• [Aim of the exercise]: Search the records below for the word "Club" and show every line where it occurs.

···

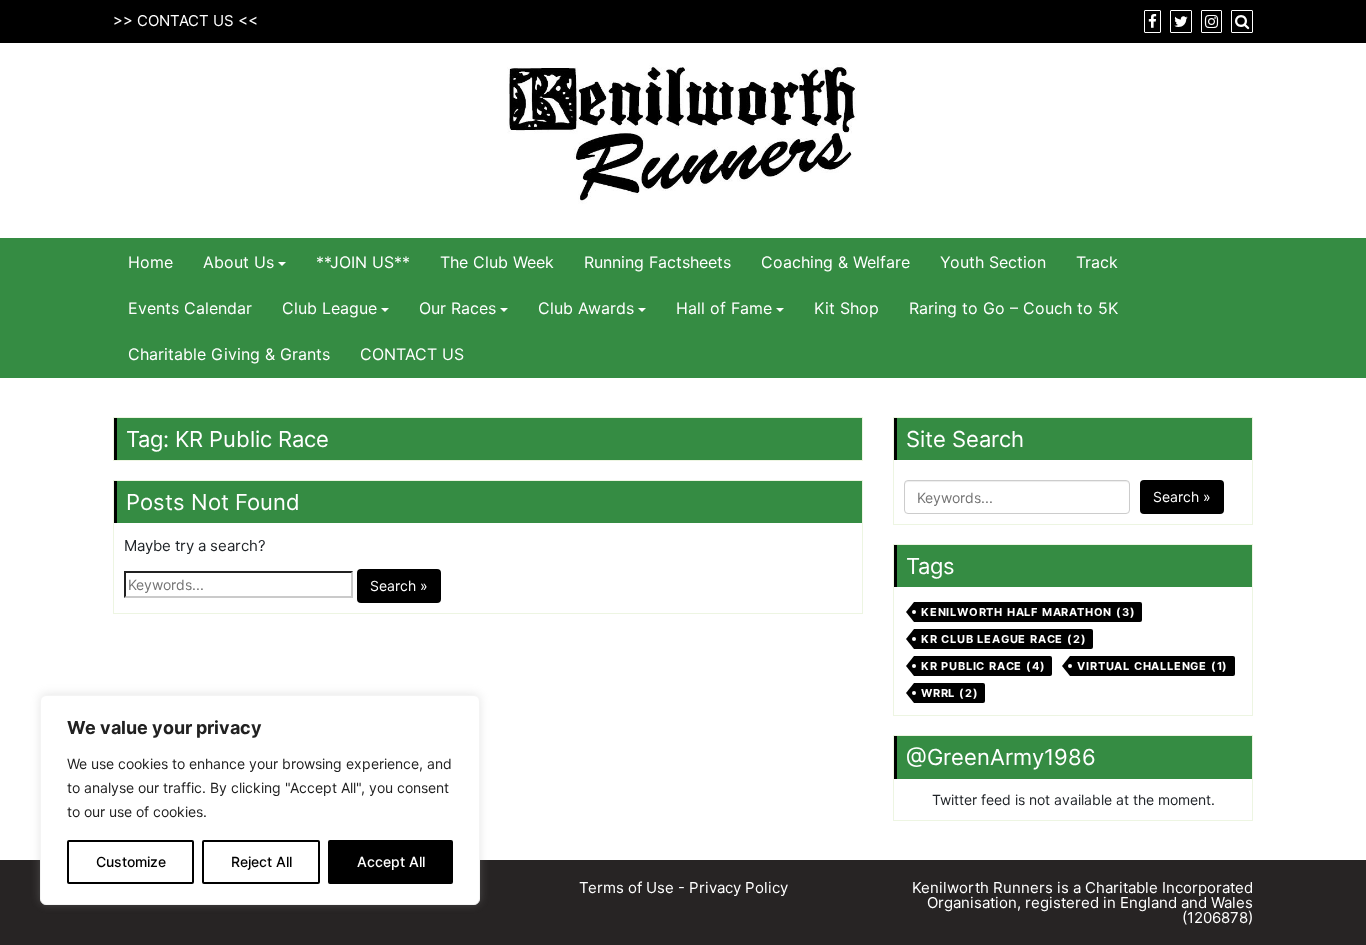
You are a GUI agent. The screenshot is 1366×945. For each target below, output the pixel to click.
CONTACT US (185, 20)
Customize (131, 861)
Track (1097, 262)
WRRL (949, 693)
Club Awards (586, 308)
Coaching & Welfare (835, 262)
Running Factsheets (657, 262)
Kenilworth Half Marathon (1028, 612)
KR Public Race (983, 666)
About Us (238, 262)
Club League (329, 308)
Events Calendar (190, 308)
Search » (399, 585)
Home (150, 262)
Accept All (391, 861)
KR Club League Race (1003, 639)
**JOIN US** (363, 262)
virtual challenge (1152, 666)
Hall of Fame (724, 308)
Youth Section (993, 262)
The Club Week (497, 262)
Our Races (457, 308)
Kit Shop (846, 308)
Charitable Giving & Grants (229, 354)
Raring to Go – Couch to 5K (1013, 308)
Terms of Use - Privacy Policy (683, 887)
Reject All (261, 861)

···

• [Answer box]:
Club Awards (586, 308)
Club League (329, 308)
KR Club League Race (1003, 639)
The Club Week (497, 262)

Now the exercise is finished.